── Entries ──
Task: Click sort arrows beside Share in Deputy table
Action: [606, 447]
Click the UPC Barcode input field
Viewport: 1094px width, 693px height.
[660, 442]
───
Given problem: Reproduce the material above verbatim, line for line, with no changes.

Correct answer:
Task: Click sort arrows beside Share in Deputy table
Action: [606, 447]
Click the UPC Barcode input field
Viewport: 1094px width, 693px height.
[660, 442]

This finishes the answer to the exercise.